Amazing work, @tohtana! I'm looking forward to trying it out

Here is a quick feedback:

Could we please flip disable to enabled so that the logic is consistent with other config values?

no double negation logic
consistent enabled (and not enable) - as all other config sections use that name.

Dec 31 '23 00:12 stas00

tried it out and the compiled engine doesn't seem to forward some (all?) custom methods to the unwrapped model, e.g. it's failing:

[28:7]:  File "/data/env/lib/repos/retro-llama/tr043-dawn-llama-3/DeepSpeed/deepspeed/runtime/engine.py", line 468, in __getattr__
[28:7]:    raise AttributeError(f"'{type(self).__name__}' object has no attribute '{name}'")
[28:7]:AttributeError: 'DeepSpeedEngine' object has no attribute 'get_model_tflops_per_batch_per_gpu'

get_model_tflops_per_batch_per_gpu is a normal model's attribute and the same setup works if I set "disable": true for the compile section.

This method is just part of the normal model.

Jan 03 '24 03:01 stas00

I hacked around it via model.module.method... and then I get many warnings and errors with the inductor backend and then it fails. I have attached the log.

This is just training Llama-2 on a single node using Accelerate with torch-nightly from last night.

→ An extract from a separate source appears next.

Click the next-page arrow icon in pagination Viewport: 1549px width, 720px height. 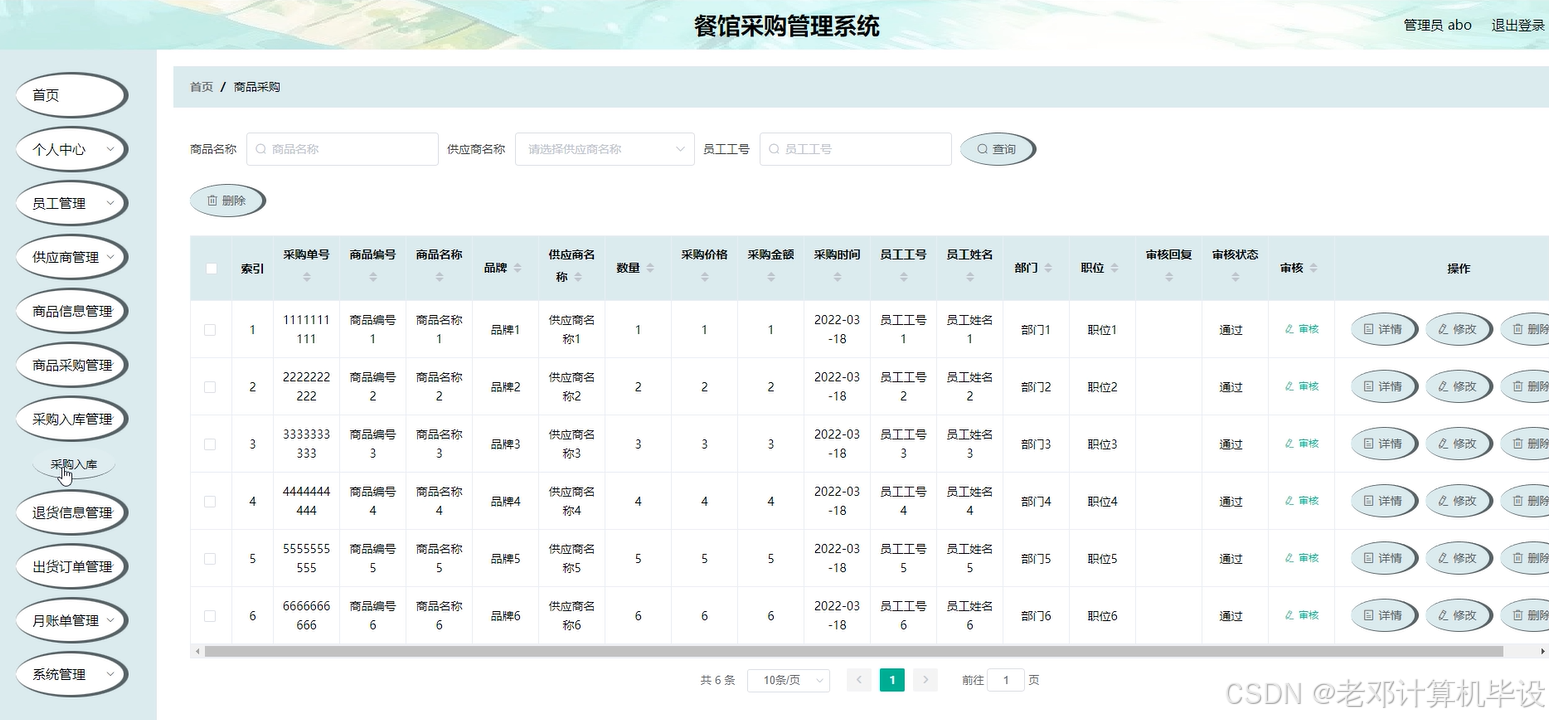(925, 679)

The llama model is the same as HF Transformers with some additional methods. https://github.com/huggingface/transformers/blob/main/src/transformers/models/llama/modeling_llama.py

ds-compile.txt

Jan 03 '24 03:01 stas00

If I disable the ds profiler than it runs despite the compilation errors/warnings - same log as in the previous comment, other than the last traceback where it crashes.

Jan 03 '24 04:01 stas00

I'm also observing a very strange behavior of performance cycling:

the tflops go like this per iteration: 196, 196, 192, 196, 196, 192, 196, 196, 192, - 2 fast one slower - very exactly

w/o compile it was a consistent 194.

so this tells me something gets recompiled every 3 iterations.

Jan 03 '24 04:01 stas00

@stas00 Thank you for your feedback! This PR is still experimental. Let me address the issues one by one.

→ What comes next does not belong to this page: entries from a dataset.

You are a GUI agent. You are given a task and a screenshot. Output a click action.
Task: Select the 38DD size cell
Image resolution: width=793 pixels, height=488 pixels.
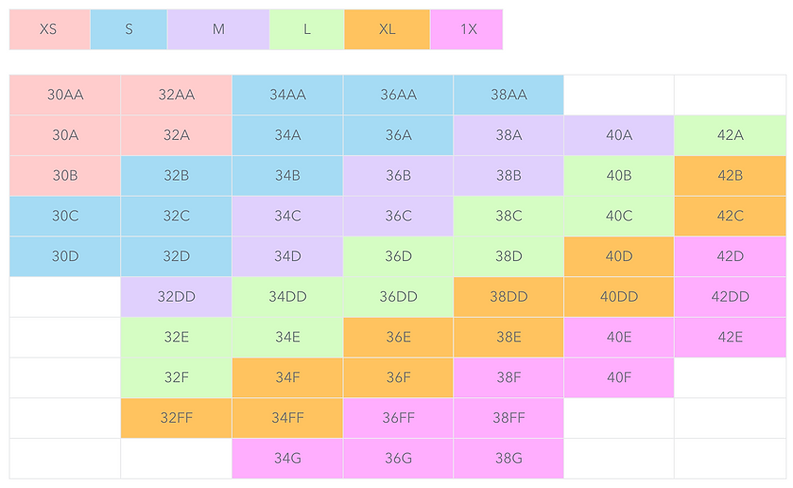click(x=508, y=297)
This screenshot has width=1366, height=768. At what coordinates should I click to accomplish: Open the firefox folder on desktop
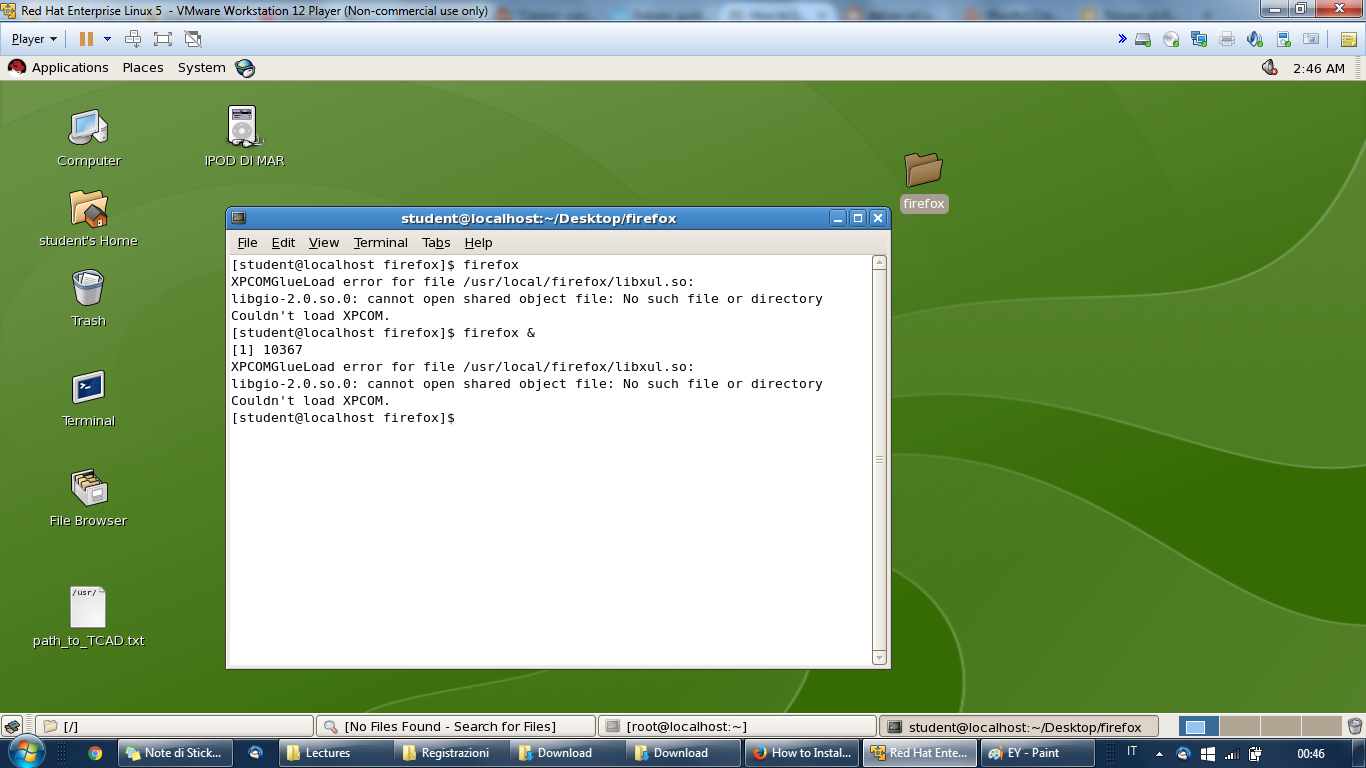click(923, 170)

The configuration disable is what I specifically sought feedback on. Currently, all configuration items under compile are passed to torch.compile, which accepts disable, not enable. This design was chosen for its simplicity, given the uncertainty of future changes in torch.compile. But we can define enable and flip it before passing it to torch.compile.

Do you have any further comments on this? If not, I will switch it to enable as you suggested. Actually, it is also my personal preference.

Jan 05 '24 01:01 tohtana

That's totally understandable, Masahiro. Tunji made that clear when he tagged me. If it's too early to provide feedback please ping me when you're ready for it.

disable vs enabled:

Ideally, Deepspeed users will never need to know anything about torch.compile specifics - many frameworks integrate this feature w/o having the user interact with it directly. So its API doesn't have to impact Deepspeed's API.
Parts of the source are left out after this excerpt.